I don't get why you keep posting about completely unrelated topics? The point of the thread is to look at ways the sport can be improved. Miki and Alissa are skaters who would likely take totally opposite approaches to their technical layouts, if the rules allowed more flexibility. That's why I brought them up as examples and why people are talking about it.
If a skater repeats both the Salchow and Toeloop, that means they are getting less points. It's not a problem. When a skater focuses on higher point gaining jumps and ignores other ones, though, it becomes comparatively easier to gain points with those jumps because they can just focus on that technique and not worry about the technique of the other type of jump(s) they are leaving out.
I've been thinking about this a lot. On the one hand, skaters being too aware of the bonuses received by putting jumps in later means they will think too much about choreographing the program for technical points rather than pure creativity. On the other hand, difficult jumps late in the program DO deserve extra credit.
For now I propose the time frame should be moved back more. Instead of giving a bonus starting at 50% of the way through the program, it should be at 60% of the way through. Especially difficult jumping passes (3-3's, Triple Axels, Quads) should get a higher bonus as well, not the same flat rate as everything else. The last jump of the program, if placed 90%+ of the way through the program (ie - the very end), should also get an additional bonus (with the same preferential treatment to truly difficult jumps). That way more skaters would save a hard jump for the end, rather than the same old -- Spin + Footwork Sequence + Spin -- which seems to have become the most common way to end a program.
There could also be a new bullet point for GOE scores, with judges being mindful of the jumps that are placed very deep into the program and not just right at the start of the "bonus" section.
By the way, at 2010 Olympics, Takahashi, Kozuka, and Weir all placed a difficult jump element (Triple Axel or 3-3 combination) within that later benchmark of 60% of the way through their program, rather than only 50% of the way through. The two top podium finishers in the eyes of the judges/system both frontloaded all of their most difficult elements, although one of them got more credit for his frontloading (Lysacek) than the other.

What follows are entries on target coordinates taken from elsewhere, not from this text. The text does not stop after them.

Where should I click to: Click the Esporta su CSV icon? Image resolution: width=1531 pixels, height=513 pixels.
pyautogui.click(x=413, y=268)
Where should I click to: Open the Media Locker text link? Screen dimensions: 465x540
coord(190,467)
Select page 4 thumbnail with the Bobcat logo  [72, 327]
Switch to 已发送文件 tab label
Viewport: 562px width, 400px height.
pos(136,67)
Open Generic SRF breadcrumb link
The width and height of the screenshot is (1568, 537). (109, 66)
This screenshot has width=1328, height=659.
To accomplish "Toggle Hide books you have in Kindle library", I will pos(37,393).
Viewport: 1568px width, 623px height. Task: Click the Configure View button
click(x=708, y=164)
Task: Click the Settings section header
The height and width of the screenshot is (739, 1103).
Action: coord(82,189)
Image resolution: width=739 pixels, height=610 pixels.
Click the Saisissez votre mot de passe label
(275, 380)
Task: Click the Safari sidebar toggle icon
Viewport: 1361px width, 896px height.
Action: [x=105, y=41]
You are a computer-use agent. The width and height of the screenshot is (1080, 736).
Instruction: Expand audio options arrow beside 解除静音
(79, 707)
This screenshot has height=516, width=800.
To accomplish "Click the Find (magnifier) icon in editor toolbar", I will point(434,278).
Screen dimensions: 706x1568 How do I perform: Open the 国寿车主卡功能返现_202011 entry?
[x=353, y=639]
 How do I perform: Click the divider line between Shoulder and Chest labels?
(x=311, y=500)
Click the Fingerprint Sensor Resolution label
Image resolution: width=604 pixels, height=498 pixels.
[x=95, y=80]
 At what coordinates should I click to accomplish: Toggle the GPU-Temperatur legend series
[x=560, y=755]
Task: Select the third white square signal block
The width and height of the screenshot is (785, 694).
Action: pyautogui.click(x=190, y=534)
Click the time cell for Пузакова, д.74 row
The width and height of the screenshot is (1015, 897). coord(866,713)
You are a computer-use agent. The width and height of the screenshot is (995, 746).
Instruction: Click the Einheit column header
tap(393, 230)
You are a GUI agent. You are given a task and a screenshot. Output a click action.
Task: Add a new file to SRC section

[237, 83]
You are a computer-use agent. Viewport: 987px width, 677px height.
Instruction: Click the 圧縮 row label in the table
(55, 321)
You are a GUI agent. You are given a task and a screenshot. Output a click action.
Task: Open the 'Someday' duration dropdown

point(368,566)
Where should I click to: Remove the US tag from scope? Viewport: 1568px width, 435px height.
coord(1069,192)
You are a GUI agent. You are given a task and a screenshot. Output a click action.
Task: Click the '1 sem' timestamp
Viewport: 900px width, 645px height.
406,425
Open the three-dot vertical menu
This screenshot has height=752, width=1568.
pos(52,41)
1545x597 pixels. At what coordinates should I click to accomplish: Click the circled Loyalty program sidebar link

I think you're method of giving bonuses if there have to be bonuses is much better than what is going on right now in free skates. I don't think the authors of COP realised just how much the focus would be on that halfway mark. It is not just a bonus period. It is a higher level of free skate. It is a free skate worth much more than the other free skate. Free skate from zero to two minutes or zero to two and a half minutes is like a second short program rather than being a part of the free skate. I know for a while there were two free skates. At the 2003 grand prix final the second free skate was worth 50% of the total. Now they have taken that and brought it under one free skate which I don't think makes any sense.